ABOUT THIS TASK
Look through the material below and copy exactly the lines from the line with "The width and height of the screenshot is (840, 460)." to the line with "Task: Click the teal 'SCHOOL' wordmark", those two lines included.

DATA FOR THIS EXERCISE
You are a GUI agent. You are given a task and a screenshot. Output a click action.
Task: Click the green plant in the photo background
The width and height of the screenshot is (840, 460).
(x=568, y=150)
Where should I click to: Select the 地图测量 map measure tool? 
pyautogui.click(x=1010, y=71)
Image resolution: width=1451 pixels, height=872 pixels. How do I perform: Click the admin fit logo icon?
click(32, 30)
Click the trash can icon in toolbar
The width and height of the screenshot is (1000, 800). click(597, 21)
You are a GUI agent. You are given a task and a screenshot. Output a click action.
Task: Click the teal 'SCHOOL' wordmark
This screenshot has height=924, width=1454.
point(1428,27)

* * *

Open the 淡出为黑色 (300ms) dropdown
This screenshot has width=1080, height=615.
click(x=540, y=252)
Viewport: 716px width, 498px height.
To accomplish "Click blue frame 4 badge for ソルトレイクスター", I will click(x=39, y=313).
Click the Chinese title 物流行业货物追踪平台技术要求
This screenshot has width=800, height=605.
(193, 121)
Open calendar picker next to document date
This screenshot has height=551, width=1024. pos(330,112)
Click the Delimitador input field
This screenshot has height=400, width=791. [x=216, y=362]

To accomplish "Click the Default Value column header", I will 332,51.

ANSWER BOX
The width and height of the screenshot is (840, 460).
(x=568, y=150)
Where should I click to: Select the 地图测量 map measure tool? 
pyautogui.click(x=1010, y=71)
Image resolution: width=1451 pixels, height=872 pixels. How do I perform: Click the admin fit logo icon?
click(32, 30)
Click the trash can icon in toolbar
The width and height of the screenshot is (1000, 800). click(597, 21)
You are a GUI agent. You are given a task and a screenshot. Output a click action.
Task: Click the teal 'SCHOOL' wordmark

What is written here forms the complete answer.